This week, RT on DVD & Blu-ray is back with Denzel Washington stalking the post-apocalyptic wastes in The Hughes Brothers’ The Book of Eli, plus comedic mishaps with Tina Fey and Steve Carell in Date Night. We’ve also got one of the year’s best in acclaimed French gangster drama A Prophet, the return of Amelie director Jean-Pierre Jenuet, Australia’s World War I drama Beneath Hill 60, and Sandra Bullock in the Oscar-winning football flick, The Blind Side.
The Hughes Brothers Albert and Allen made a memorable impact with their 1993 favourite Menace II Society, but have had mixed fortunes since. It’s been almost a decade since their adaptation of Alan Moore’s From Hell (which starred Johnny Depp), and their return to action yielded this post-apocalyptic thriller, with Denzel Washington as a lone prophet charged with delivering a holy book across a futuristic wasteland. Reviews and box office were mixed (the film bowed in the notorious January dumping ground in the US), but Eli is not without its supporters. Washington is always reliable, and his supporting cast includes Mila Kunis (soon to be seen in Aronofsky’s Black Swan) and none other than Tom Waits — a man suited to the dusty gray deserts of the film, indeed. Two-disc and Blu-ray editions come with extras, including several deleted scenes.
Faring a little better critically — and a reasonable box-office hit earlier this year — Date Night brings together the comedic talents of 30 Rock‘s Tina Fey and every-other-mainstream-comedy’s Steve Carell. The two play a bored married couple who fall into a web of mistaken identity on an evening out in Manhattan, whereby they’re alternately pursued by cops, mobsters and Night at the Museum director Shawn Levy’s broad gunning for laughs — some of which do ensue, as does a swarthy cameo by Mark Wahlberg. While the film finds neither actor at the top of their (considerable) games, it’s a pleasant enough entertainment sure to pass a night in; date or otherwise. The Extended Edition (and Blu-ray) offers extra footage, and deleted scenes.
Many films are flippantly likened to “a modern Godfather“; Jacques Audiard’s fearsome drama A Prophet is the rare film that arguably invites such accolades. Set largely in the French prison system, the film follows a young Arab man (Tahar Rahim) sentenced to six years, during which time he becomes at first a lackey for crime bosses and then, through instinct and cunning, a powerful underworld figure himself.
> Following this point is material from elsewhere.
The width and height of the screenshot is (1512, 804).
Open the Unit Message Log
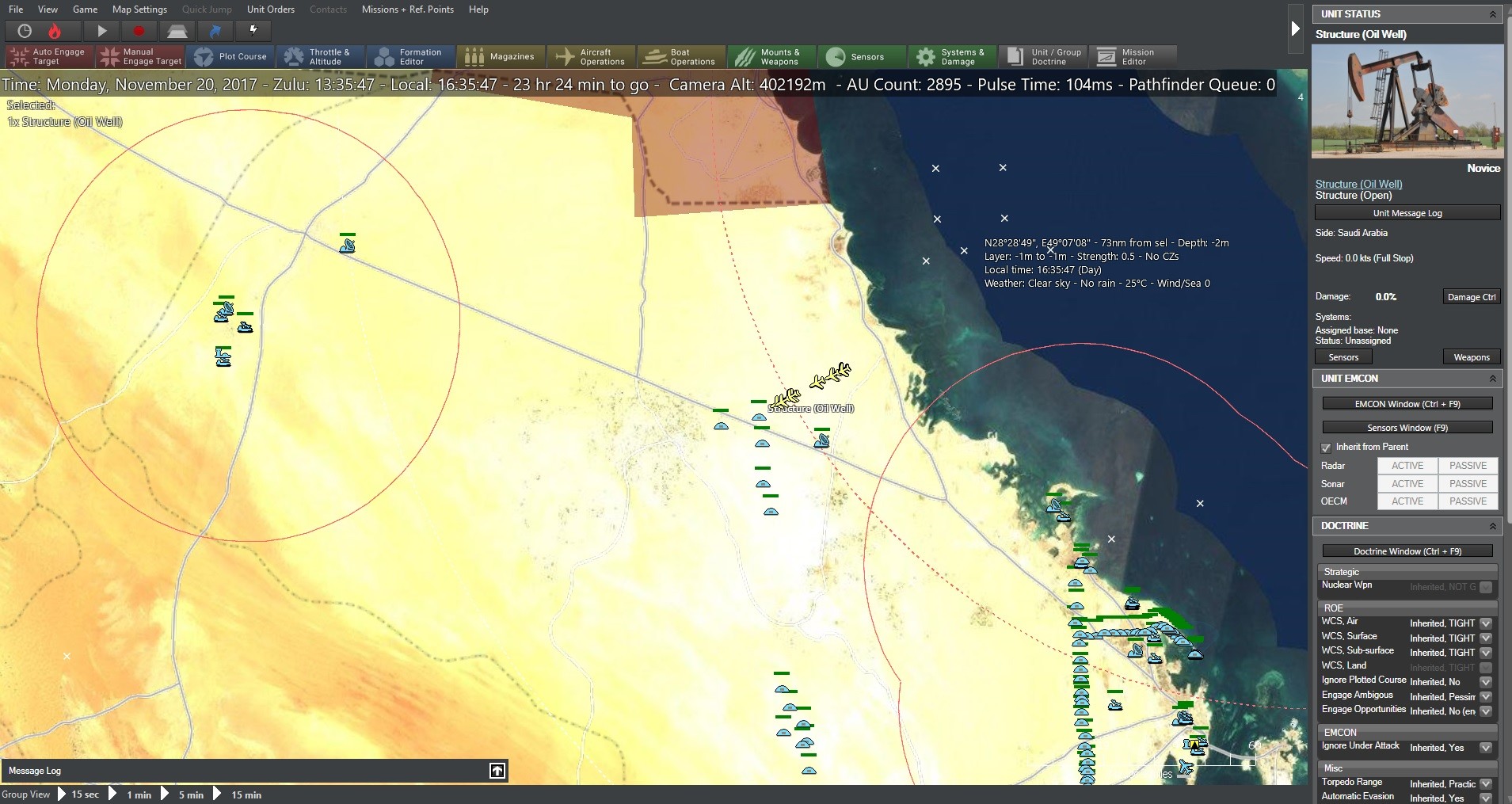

Brutal and frequently unflinching in its portrayal of violence — get your ice-cream scoops at the ready for some crunchy eyeball action — A Prophet‘s robust direction and performances go a way toward making it a new classic of the crime genre — just look at that glowing critics consensus.
If quirkiness is your thing — and we mean really your thing — then you may want to seek out Micmacs, the latest offering from Amelie director Jean-Pierre Jeunet. The French fantasist has been away from the scene since 2004’s A Very Long Engagement, and this return is in keeping with his signature style: lots of exaggerated camera angles and expressions, that particular off-colour hue, and a surfeit of whimsical character traits. In fact, this story of a video store clerk (Danny Boon) who joins a circus troupe to take on some dastardly weapons makers almost plays like Jeunet’s greatest hits, touching on everything from Amelie to the director’s 1992 breakthrough, Delicatessen. Visually, it should be an interesting Blu-ray.
Also this week we have Beneath Hill 60, Australian filmmaker Jeremy Sims’ account of Allied miners charged with tunneling under German lines at the Somme in World War I. Going up against some heady expectations — Peter Weir’s Gallipoli foremost among them — Sims’ movie managed to delight the majority of local critics, with many impressed by the visual scope of the modest production (it was filmed in Northern Queensland). Sims, whose previous feature Last Train to Freo became something of a cult item, again illustrates his talent for working with actors in tense, tight-knit scenarios, while extending his cinematic palate to embrace the widescreen action of the genre. It’ll be interesting to see how the movie fares critically if it gets an overseas release; but for now it stands as one of the best-reviewed local pictures of 2010.
And finally, here’s the film that won Sandra Bullock that Best Actress Oscar earlier this year — alongside her Worst Actress Razzie for All About Steve, but we digress. The Blind Side leaves few cliches unused in its tale of a homeless young man who becomes a star football player, thanks to the help of a caring woman. Despite its TV-movie nature, however, many critics were sufficiently entertained by the film, and Bullock’s turn in particular, proving that as America’s Sweethearts go, this lady appears to be well and truly back in the nation’s affections.